→ **RECORDS SUPPLIED**
::::

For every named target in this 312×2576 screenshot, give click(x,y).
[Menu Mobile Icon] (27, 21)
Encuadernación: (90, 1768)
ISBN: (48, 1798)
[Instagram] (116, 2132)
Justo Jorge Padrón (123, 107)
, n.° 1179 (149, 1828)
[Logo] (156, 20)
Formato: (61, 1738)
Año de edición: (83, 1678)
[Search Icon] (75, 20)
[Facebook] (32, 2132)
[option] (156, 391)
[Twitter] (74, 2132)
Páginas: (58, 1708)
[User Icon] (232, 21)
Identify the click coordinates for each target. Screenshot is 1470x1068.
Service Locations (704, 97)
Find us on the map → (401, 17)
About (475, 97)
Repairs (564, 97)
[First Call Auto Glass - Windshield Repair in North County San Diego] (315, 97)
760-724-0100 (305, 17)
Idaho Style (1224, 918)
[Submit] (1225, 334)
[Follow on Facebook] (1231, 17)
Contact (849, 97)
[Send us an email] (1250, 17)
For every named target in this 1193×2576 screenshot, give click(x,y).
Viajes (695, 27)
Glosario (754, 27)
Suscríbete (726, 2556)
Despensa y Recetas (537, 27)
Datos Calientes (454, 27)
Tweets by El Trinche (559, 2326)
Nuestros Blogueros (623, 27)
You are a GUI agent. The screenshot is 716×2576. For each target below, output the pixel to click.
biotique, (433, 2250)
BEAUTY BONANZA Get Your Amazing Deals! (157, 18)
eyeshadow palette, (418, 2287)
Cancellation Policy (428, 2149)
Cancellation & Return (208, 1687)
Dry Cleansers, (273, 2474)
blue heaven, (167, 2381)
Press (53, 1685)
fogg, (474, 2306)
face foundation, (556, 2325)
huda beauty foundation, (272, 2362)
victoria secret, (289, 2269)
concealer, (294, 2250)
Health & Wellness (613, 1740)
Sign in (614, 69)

::::

→ **YOUR OBJECTIVE**
If a line above holds the string "Icon", return it as it stands.

→ **REPLY**
[Menu Mobile Icon] (27, 21)
[Search Icon] (75, 20)
[User Icon] (232, 21)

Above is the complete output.